- WHAT NEEDS TO BE DONE -
Should a line in the entries below contain "Enable", return that line.

Stored data
________________
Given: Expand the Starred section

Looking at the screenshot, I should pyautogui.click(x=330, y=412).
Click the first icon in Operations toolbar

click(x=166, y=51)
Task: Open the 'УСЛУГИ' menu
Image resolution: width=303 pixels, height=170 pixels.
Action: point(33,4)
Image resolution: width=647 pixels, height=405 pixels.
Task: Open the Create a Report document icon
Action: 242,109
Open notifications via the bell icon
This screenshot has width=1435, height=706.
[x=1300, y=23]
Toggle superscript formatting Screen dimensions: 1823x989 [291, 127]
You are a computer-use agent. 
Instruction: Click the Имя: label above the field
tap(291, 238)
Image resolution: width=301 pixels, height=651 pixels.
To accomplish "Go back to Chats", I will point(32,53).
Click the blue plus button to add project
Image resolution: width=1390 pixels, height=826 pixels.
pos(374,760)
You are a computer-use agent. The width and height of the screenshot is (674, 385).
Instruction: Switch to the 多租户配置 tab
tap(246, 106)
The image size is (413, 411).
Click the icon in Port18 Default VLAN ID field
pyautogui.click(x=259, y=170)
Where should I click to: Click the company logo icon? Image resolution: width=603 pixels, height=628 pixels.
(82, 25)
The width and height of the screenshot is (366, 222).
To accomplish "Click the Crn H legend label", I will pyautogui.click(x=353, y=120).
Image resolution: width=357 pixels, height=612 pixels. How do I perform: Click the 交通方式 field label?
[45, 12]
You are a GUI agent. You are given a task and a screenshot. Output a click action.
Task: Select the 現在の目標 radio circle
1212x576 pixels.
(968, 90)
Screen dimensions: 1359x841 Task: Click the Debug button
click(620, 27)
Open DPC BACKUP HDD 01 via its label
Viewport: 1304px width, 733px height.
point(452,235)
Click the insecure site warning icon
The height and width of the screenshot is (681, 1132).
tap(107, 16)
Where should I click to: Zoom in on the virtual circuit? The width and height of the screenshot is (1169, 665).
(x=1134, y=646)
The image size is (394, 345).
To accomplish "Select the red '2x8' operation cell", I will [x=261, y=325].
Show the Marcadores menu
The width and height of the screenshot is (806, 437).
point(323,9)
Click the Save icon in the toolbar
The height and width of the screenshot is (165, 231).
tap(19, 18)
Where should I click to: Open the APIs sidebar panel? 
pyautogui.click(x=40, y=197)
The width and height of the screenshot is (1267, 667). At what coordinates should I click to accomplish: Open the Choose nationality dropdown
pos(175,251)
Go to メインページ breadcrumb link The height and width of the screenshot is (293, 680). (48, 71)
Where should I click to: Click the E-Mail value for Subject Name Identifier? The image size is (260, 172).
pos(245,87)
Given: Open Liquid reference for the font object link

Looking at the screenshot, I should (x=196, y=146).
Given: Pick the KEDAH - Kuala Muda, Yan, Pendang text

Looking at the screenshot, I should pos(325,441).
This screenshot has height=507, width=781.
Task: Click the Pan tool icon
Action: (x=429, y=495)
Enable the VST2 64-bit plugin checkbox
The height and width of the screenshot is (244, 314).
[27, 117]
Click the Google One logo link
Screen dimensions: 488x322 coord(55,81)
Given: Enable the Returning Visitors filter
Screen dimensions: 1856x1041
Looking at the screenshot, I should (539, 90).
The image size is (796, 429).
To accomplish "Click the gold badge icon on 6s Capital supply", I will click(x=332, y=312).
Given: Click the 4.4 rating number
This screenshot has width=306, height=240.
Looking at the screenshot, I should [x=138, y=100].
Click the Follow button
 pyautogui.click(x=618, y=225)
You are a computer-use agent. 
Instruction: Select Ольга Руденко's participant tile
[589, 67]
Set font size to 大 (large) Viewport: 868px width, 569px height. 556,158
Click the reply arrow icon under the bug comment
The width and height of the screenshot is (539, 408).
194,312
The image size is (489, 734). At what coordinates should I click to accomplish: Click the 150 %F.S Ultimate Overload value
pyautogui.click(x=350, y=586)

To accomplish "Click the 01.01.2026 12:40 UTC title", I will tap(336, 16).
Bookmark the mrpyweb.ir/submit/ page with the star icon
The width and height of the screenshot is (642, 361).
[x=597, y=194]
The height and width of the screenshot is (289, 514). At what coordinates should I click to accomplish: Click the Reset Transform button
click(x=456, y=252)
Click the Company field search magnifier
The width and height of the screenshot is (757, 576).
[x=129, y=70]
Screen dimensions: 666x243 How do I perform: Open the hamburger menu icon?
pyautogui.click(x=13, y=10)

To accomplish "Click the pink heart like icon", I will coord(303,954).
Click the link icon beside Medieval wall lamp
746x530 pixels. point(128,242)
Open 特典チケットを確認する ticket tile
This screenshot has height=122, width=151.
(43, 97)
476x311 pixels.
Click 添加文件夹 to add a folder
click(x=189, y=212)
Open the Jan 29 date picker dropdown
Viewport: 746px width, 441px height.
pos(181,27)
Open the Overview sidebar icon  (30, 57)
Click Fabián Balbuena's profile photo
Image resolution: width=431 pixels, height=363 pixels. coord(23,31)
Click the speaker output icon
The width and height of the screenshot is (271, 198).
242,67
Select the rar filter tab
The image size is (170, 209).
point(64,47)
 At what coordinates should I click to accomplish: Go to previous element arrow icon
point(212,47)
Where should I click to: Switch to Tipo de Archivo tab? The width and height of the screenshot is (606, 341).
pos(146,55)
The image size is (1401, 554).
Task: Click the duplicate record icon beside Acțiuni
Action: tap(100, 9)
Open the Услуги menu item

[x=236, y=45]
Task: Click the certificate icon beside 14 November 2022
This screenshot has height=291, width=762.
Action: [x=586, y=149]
________________
- ANSWER BOX -
Enable the VST2 64-bit plugin checkbox
Given: Enable the Returning Visitors filter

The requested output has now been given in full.